Without --before, it verifies the current code fresh , useful for a first gate on new code.
Honest by design
intent verify-diff is deliberately humble, in the same spirit as IntentLift:
it reports what it can prove deterministically and does not dress a heuristic up as a proof. A
PASS means "the change did not break the contract's mechanical checks," not "the change is
correct." Correctness is still earned by the guarantees' own verification , the tests you
declared with verify , and by a human. What the gate guarantees is that the cheap, common,
high-cost mistakes never merge unnoticed.
In the loop
This is what lets an AI move fast without breaking intent: the agent proposes, the gate checks against the committed contract, and a violation sends the change back before it lands. Intent stops being documentation and becomes the thing generated code is measured against.

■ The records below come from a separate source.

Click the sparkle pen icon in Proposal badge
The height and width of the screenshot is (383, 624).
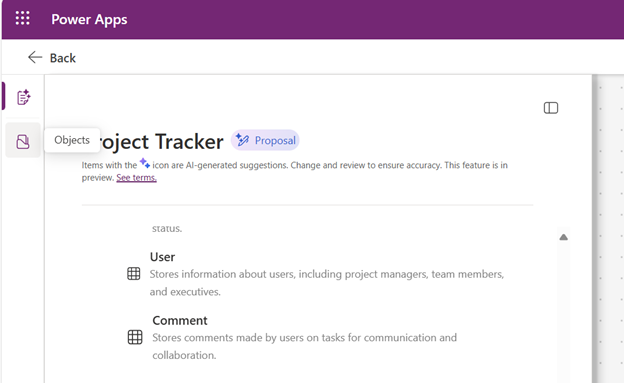click(x=242, y=140)
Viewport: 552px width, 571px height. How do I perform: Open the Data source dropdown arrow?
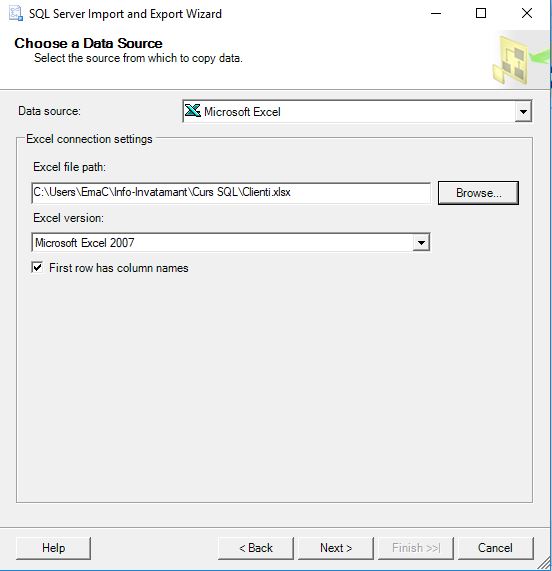coord(523,112)
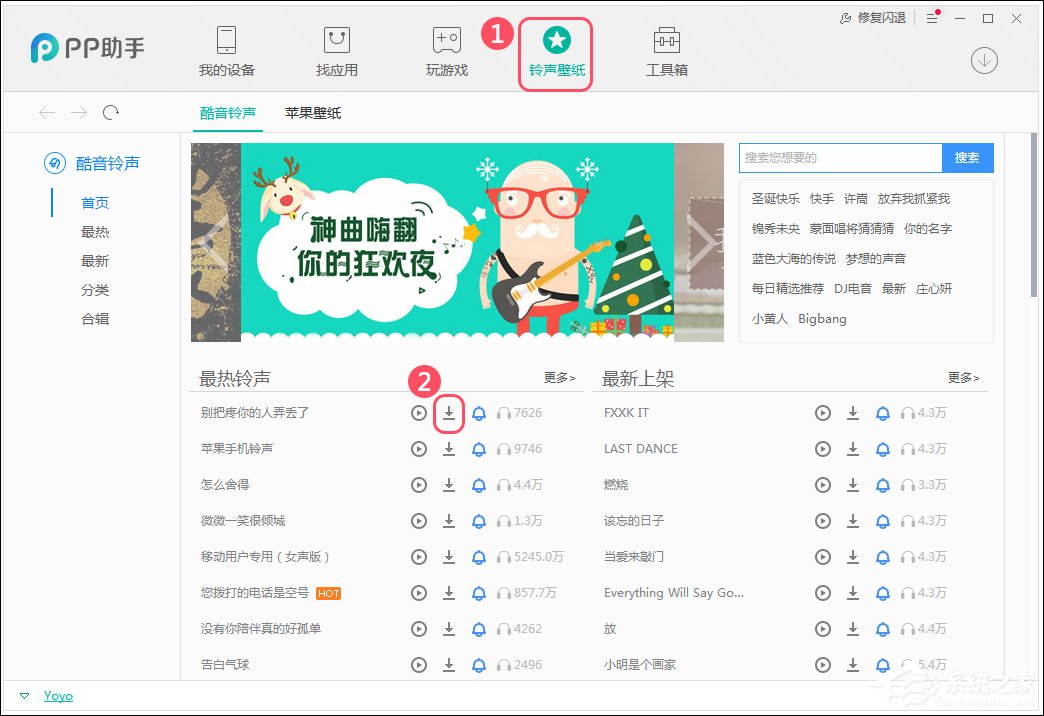Play the LAST DANCE ringtone
1044x716 pixels.
pyautogui.click(x=823, y=448)
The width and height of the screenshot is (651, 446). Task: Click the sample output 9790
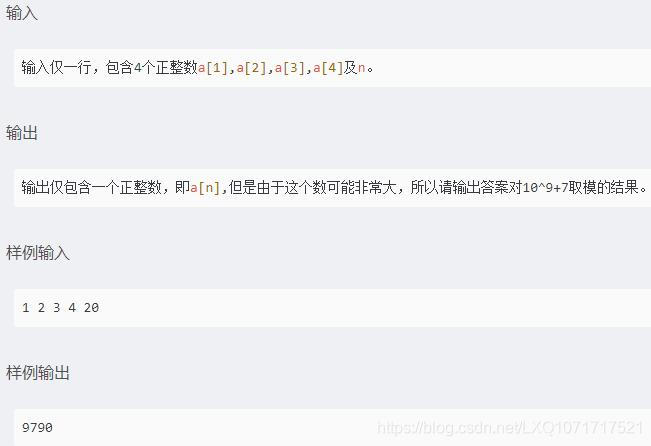[x=37, y=427]
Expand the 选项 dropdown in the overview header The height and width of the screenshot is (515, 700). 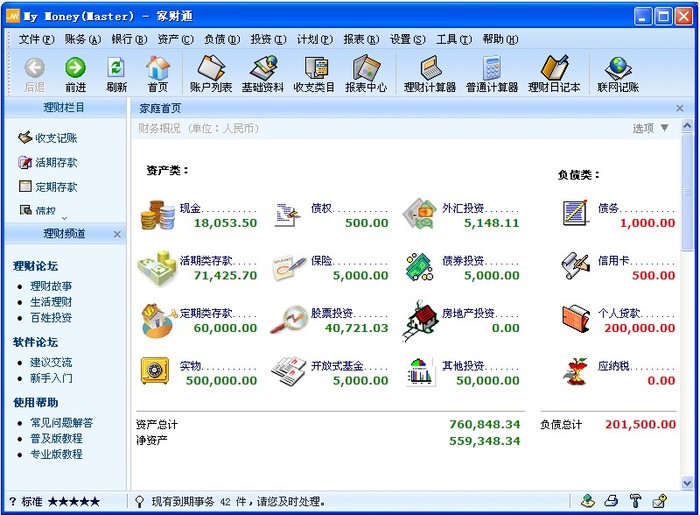tap(650, 128)
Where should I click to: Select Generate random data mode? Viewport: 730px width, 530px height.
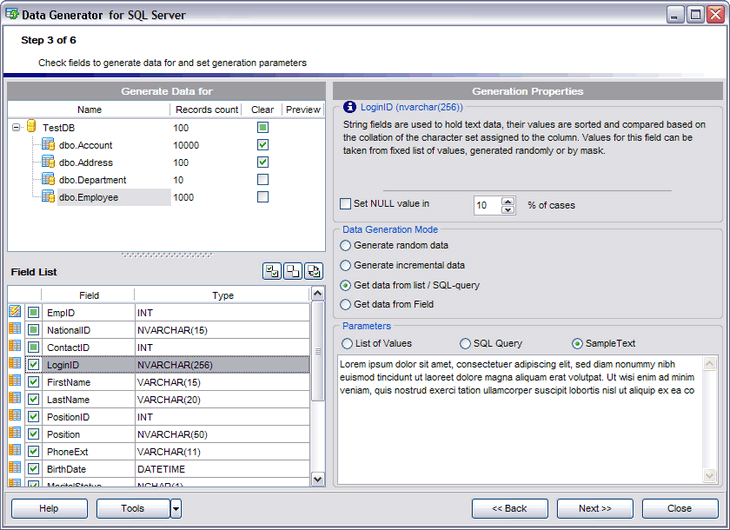pos(346,245)
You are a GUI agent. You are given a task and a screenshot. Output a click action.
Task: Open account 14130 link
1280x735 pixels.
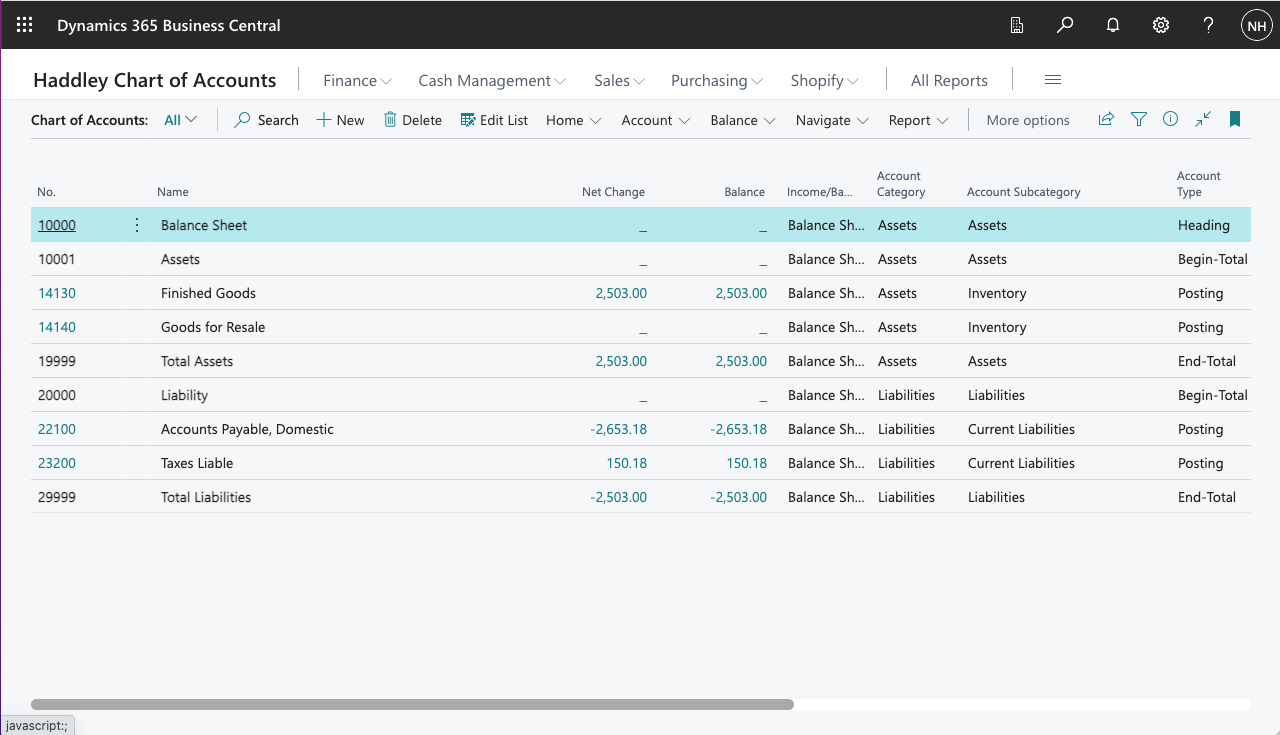point(57,293)
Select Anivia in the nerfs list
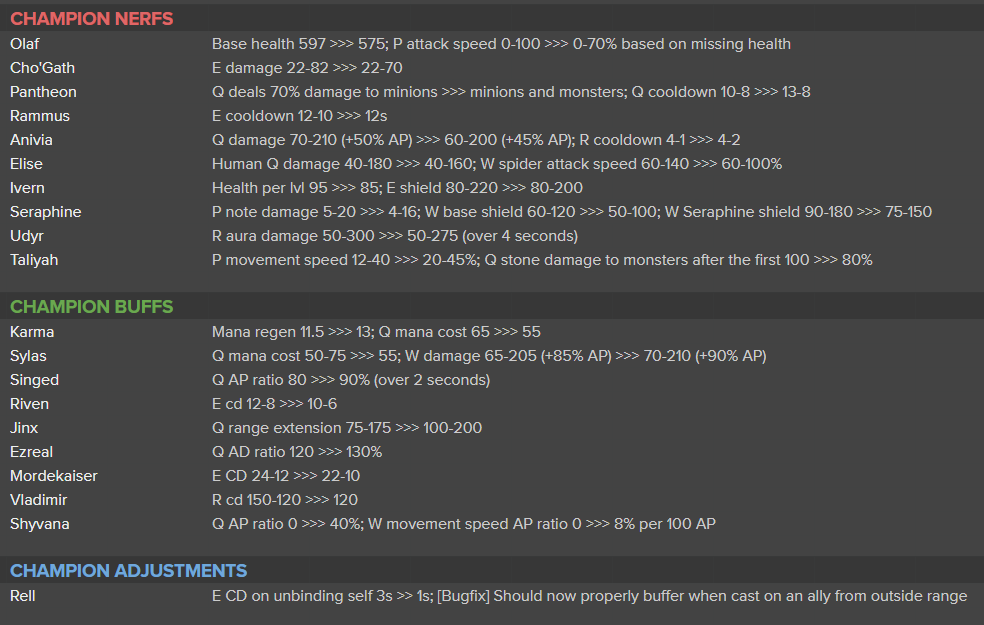This screenshot has height=625, width=984. coord(31,140)
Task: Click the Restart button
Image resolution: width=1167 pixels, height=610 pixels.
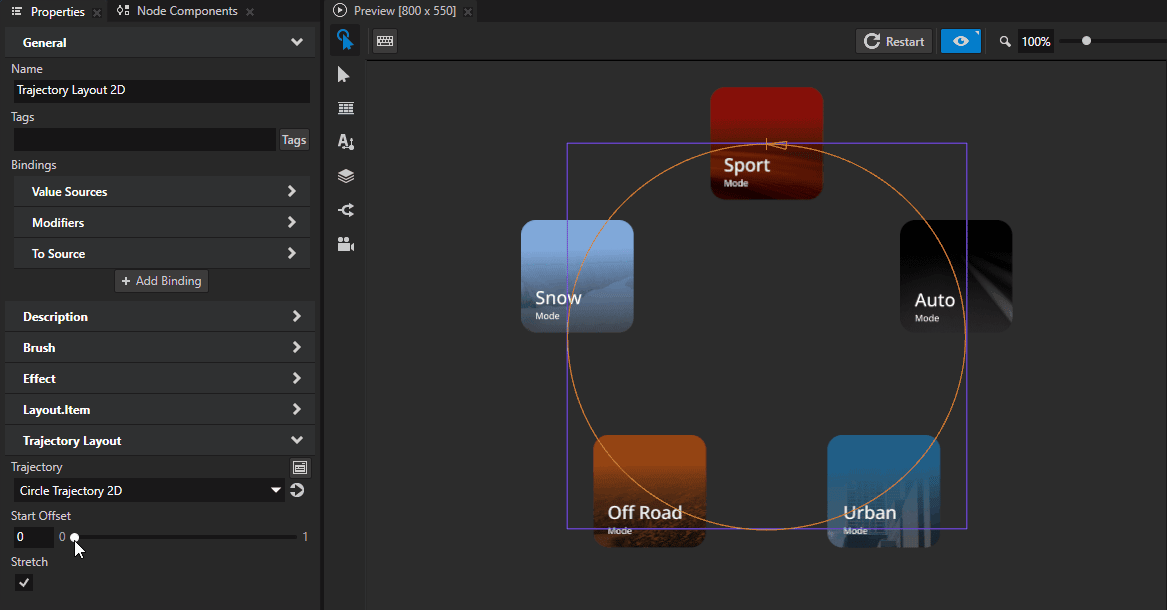Action: coord(892,41)
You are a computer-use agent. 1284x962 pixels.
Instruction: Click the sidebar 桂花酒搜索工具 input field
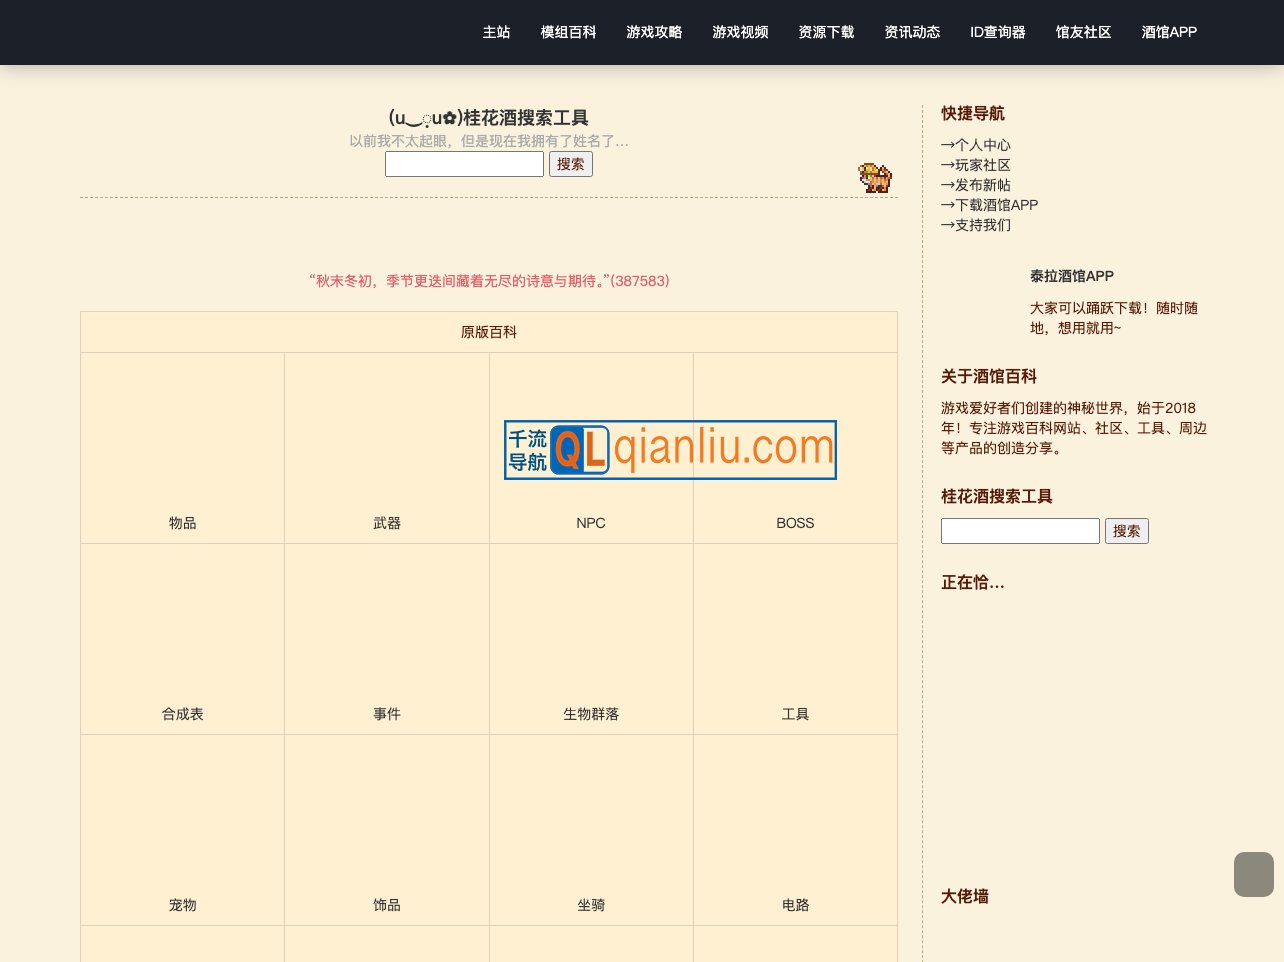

Give the agent the tools directly (MCP)
The cleanest way to close the loop is to let the agent call IntentLang itself. intent mcp
starts a Model Context Protocol server over stdio, so a
coding agent (Claude Code, Cursor, ...) uses IntentLang natively , no wrapper. Point an MCP
client at the command:
{
"mcpServers": {
"intentlang": { "command": "intent", "args": ["mcp"] }
}
}
The server exposes the deterministic capabilities an agent needs:
| Tool | For |
|---|---|
intent_verify_diff |
the gate , check a proposed change against its intent before shipping |
intent_draft |
turn a structured brief into a rigorous intent draft + a gap checklist |
intent_check |
run diagnostics on intent source |
intent_lift |
bootstrap intent from existing code (11 languages) |
intent_run / intent_test |
evaluate a decision / run in-file tests |
intent_graph / intent_explain |
the canonical graph / explain a diagnostic code |
An agent's workflow becomes: draft or read the intent (intent_check), propose a change, and
call intent_verify_diff on its own output , refusing to ship on a BLOCK. IntentLang
becomes part of how the agent thinks, not a step someone remembers to run.